Reading stories aloud to children provides a great opportunity to establish a connection between author, reader and listener, a platform for sharing ideas, thoughts and dreams, an avenue for discussing ethical questions and implications of choices. These discussions may arise spontaneously and be child-initiated, or they may be pre-determined and teacher-lead as in philosophical discussions and bibliotherapy.
Some parents find reading to their children a chore, something tedious that must be squeezed in around the day’s busyness. I am lucky. I never did.
Some teachers find it difficult to make time for books in a content-driven classroom; but for me it was always priority.
Some parents are delighted when their children start reading for it means the daily read-aloud ritual can cease. I never was. Well, I was delighted that they could read, but we kept on reading together.
I read aloud with my children until they were almost teenagers. The books changed, but the joy of reading and sharing never did. During the teenage, and older, years we continued to discuss and share ideas about books we read and recommendations for reading. We still do: some for ourselves and some for the children, my grandchildren.

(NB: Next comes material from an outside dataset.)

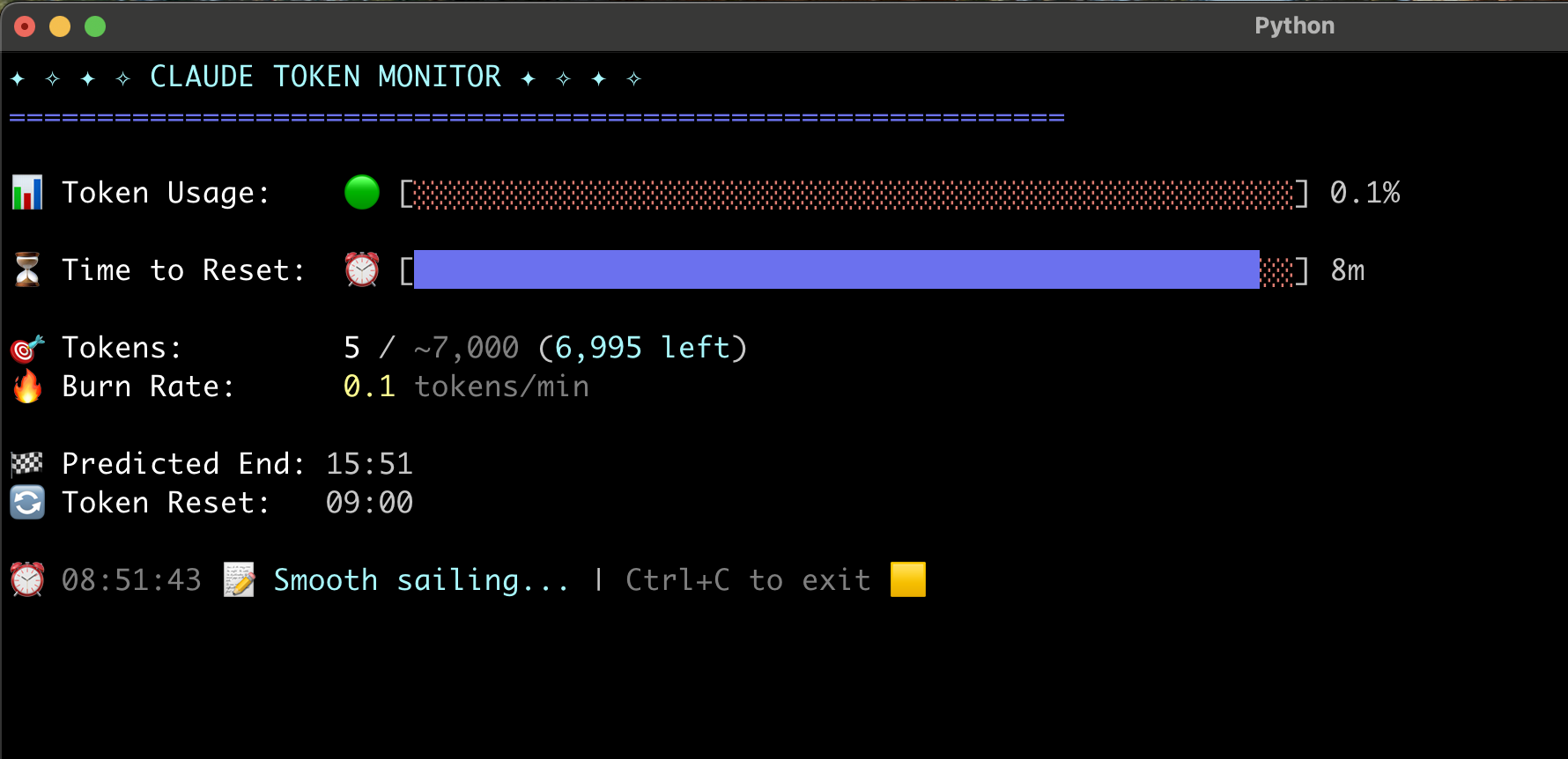Click the 6,995 left token count
This screenshot has height=759, width=1568.
642,348
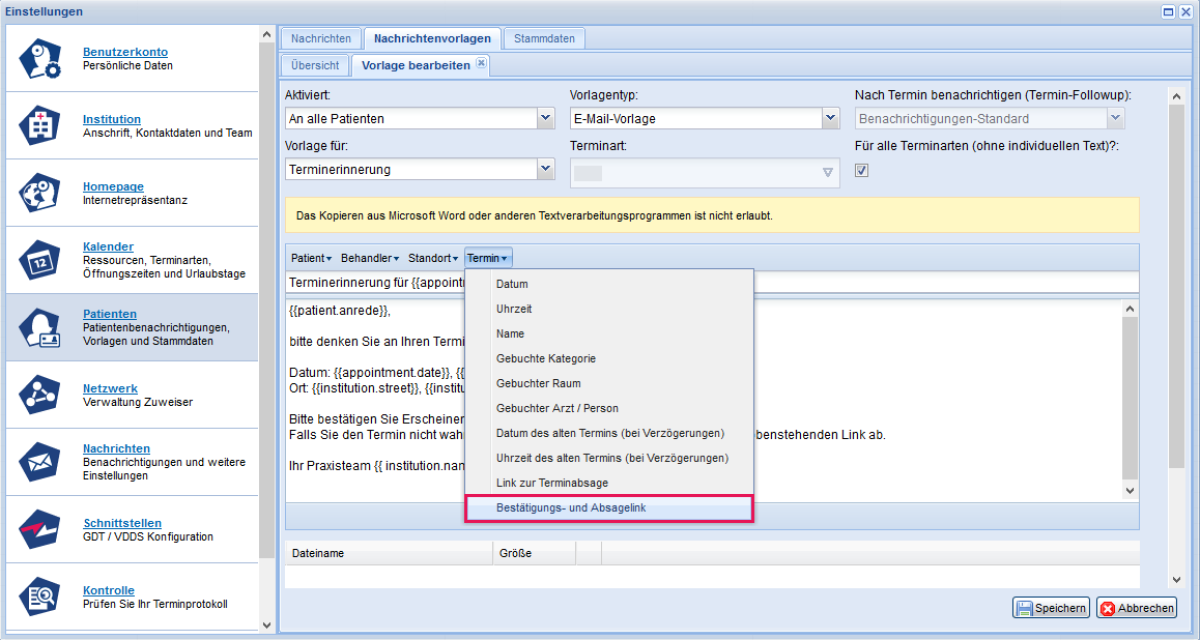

Many of you reading this post take your ability to read and write for granted, as do I. But around the world many children do not have the opportunity to learn literacy skills. According to LitWorld more than 793 million people worldwide remain illiterate. About two-thirds of those are women.
Like the people at Lit World, I believe that “the right to read and write belongs to all people”.
I was delighted when I read about World Read Aloud Day on Gail Terp’s blog. I have been following Gail’s blog for a little while now. She titles her blog: “The Best Blog for Kids Who Hate to Read”. She says that one of her top goals is to connect children with books they love and her posts provide recommendations of great books to read to and with children, as well as to be read by children.
In her post Read Alouds: Supporting Literacy One Book at a Time, Gail suggests 7 reasons for reading (picture books and other books) aloud:
- They are fun.
- They are motivating.
- They are easier to follow.
- They often introduce new vocabulary and expressions.
- They introduce a variety of writing styles, authors, and illustrators.
- They provide an excuse to stay close.
- They provide windows to complex subjects and ideas.
Why not join in reading aloud on World Read Aloud Day this Wednesday, March 5.
LitWorld, sponsors of the day, urge you to
“imagine a world where everyone can read . . .”
“World Read Aloud Day is about taking action to show the world that the right to read and write belongs to all people. World Read Aloud Day motivates children, teens, and adults worldwide to celebrate the power of words, especially those words that are shared from one person to another, and creates a community of readers advocating for every child’s right to a safe education and access to books and technology.
By raising our voices together on this day we show the world’s children that we support their future: that they have the right to read, to write, and to share their words to change the world.”
How will you celebrate and share World Read Aloud Day?